JSON Function Descriptor - Teradata Vantage

A JSON (JavaScript Object Notation) function descriptor is a JSON file that ML Engine uses for function metadata processing.

Each of the sections in the table below is described in more details in the subsequent tables.

Major Sections of JSON Descriptor

Section	Description
Header	Specifies function name, version, and type information.
Input_tables	Specifies function ON clause fields for non-driver functions. Input tables for non-driver functions are specified in this section.
Argument_clauses	Specifies function argument fields. Input tables for driver functions and all output tables are specified by argument clauses in this section.

Header Section Fields

Required fields are marked with an asterisk (*).

Field	Type	Description
* json_schema_major_version	string	Major version of JSON schema. Set to "1".
* json_schema_minor_version	string	Minor version of JSON schema. Set to "2".
* json_content_version	string	JSON content version. Set to "1".
* function_name	string	Name of function class file.
function_version	string	Version of function.
* function_type	string	Specifies function type ("driver" or "non-driver"). See Compatibility Considerations for UDFs for an explanation of driver and non-driver functions.
short_description	string	Short description of function.
long_description	string	Long description of function.

Input_tables Section Fields

Field	Type	Description
* name	string	Specifies ON clause alias. If no alias, use "input" as alias.
* datatype	string	Set to "TABLE_ALIAS" for each ON clause.
requiredInputKind	list of string	Partition information for how ON clause is specified in the syntax. It can be a combination of PartitionByKey, PartitionByAny, or Dimension. If not specified, PartitionByAny is used. Examples are: ON tablename PARTITION BY column-name ON tablename PARTITION BY ANY ON tablename DIMENSION
partitionByOne	boolean	Specifies whether ON clause accepts PartitionByOne. For this to be true, requiredInputKind must be PartitionByKey. For example: ON tablename PARTITION BY 1
partitionByOneInclusive	boolean	Specifies whether ON clause accepts both PartitionByOne and PartitionByKey. For this to be True, PartitionByOne must also be true.
isOrdered	boolean	Specifies whether ON clause requires ORDER BY clause. If False, ORDER BY is optional.
isRequired	boolean	Specifies whether ON clause is required.
description	string	Description of ON clause.

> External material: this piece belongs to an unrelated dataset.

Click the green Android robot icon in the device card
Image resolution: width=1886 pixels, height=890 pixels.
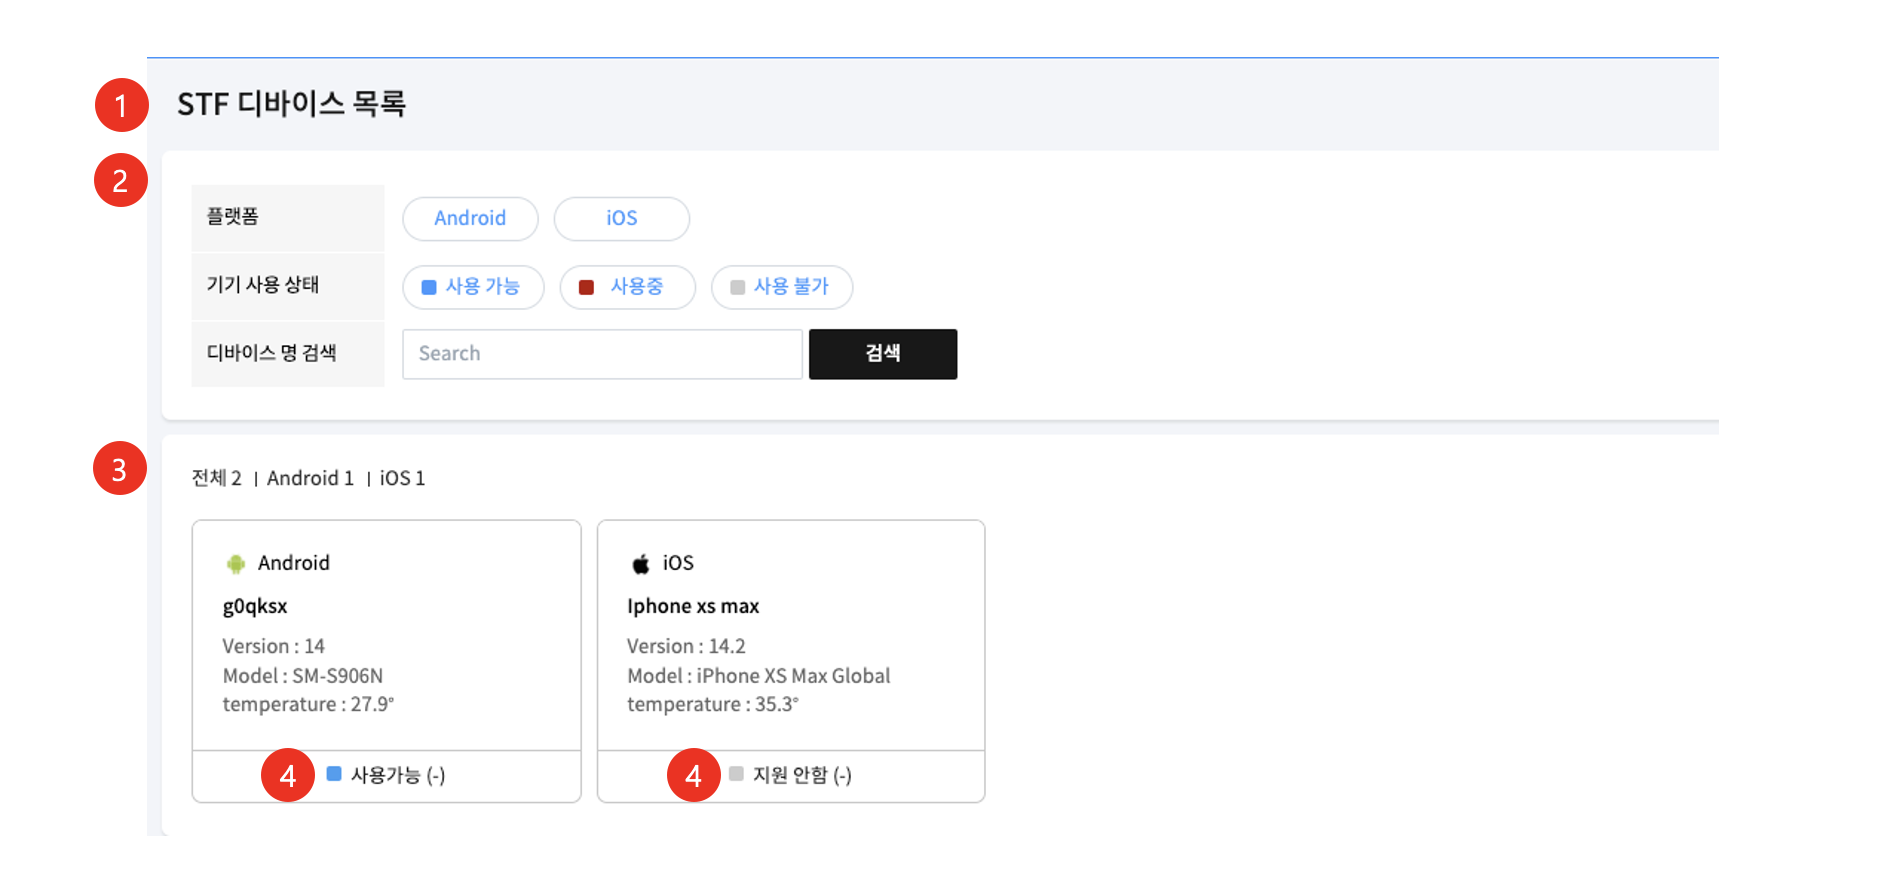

Argument_clauses Section Fields

Field	Type	Description
* name	string	Specifies argument name.
* datatype	string	Specifies data type of argument value; one of these: "BOOLEAN" "INTEGER" "DOUBLE" "LONG" "STRING" "TABLE_NAME" (Used for names of input or output tables for driver functions. Identify output tables by setting the isOutputTable field to True.) "COLUMN_NAMES" (Used for names of columns in input tables for driver functions.) "COLUMNS" (Used for names of columns in input tables for non-driver functions.)
datatype	string
isRequired	boolean	Specifies whether argument clause is required or optional.
* defaultValue	Boolean, numeric, or string depending on the value of the data type.	Specifies default value of argument (value for function to use if the user omits argument). Specify only if isRequired is set to false.
permittedValues	list of string	Specifies permitted values of argument clause. For example: "permittedValues": [ "SPHERICAL", "DIAGONAL", "FULL", "TIED" ]
description	string	Description of argument clause.
* isOutputTable	boolean	Specifies whether argument clause accepts database table as output. For this value to be true, data type must be set to "TABLE_NAME".

JSON Descriptor Example: GMMFit Function

{
 "json_schema_major_version": "1",
 "json_schema_minor_version": "2",
 "json_content_version": "1",
 "function_name": "GMMFit",
 "function_version": "1.2",
 "function_type": "driver",
 "short_description"; "Fits a Gaussian Mixture Model to data.",
 "long_description": "Clusters data using a Gaussian Mixture Model or a Dirichlet Process Gaussian Mixture Model.",
 "input_tables";[
  {
   "requiredInputKind":[
    "PartitionByKey"
   ],
   "isOrdered": false,
   "partitionByOne": true,
   "name": "init_params",
   "isRequired": true,
   "description": "Contains initial values for the cluster weights, means, and covariances.",
   "datatype": "TABLE_ALIAS"
  }
 ],
 "argument_clauses":[
  {
   "isOutputTable": false,
   "name":"InputTable",
   "isRequired": true,
   "description": "Specifies the name of the table that contains the input data to be clustered.",
   "datatype": "TABLE_NAME"
  },
  {
   "isOutputTable": true,
   "name":"OutputTable",
   "isRequired": true,
   "description": "Specifies the name of the output table to which the function outputs cluster information.",
   "datatype": "TABLE_NAME"
  },
  {
   "defaultValue": 20,
   "name": "MaxClusternum",
   "isRequired": false,
   "description": "Specifies the maximum number of clusters in a Dirichlet process model.",
   "datatype": "INTEGER"
  },
  {
   "permittedValues": [
    "SPHERICAL",
    "DIAGNONAL",
    "FULL",
    "TIED"
   ],
   "defaultValue": "DIAGONAL",
   "name": "CovarianceType",
   "isRequired": false,
   "description": "Specifies the type of the covariance matrices.",
   "datatype": "STRING"
  },
  {
   "defaultValue": 0.001,
   "name": "Tolerance",
   "isRequired": false,
   "description": "Specifies the minimum change in log-likelihood between iterations that causes the function to terminate.",
   "datatype": "DOUBLE"
  },
  {
   "defaultValue": false,
   "name": "PackOutput",
   "isRequired": false,
   "description": "Specifies whether the function packs the output. The default value is 'false'.",
   "datatype": "BOOLEAN"
  }
 ]
}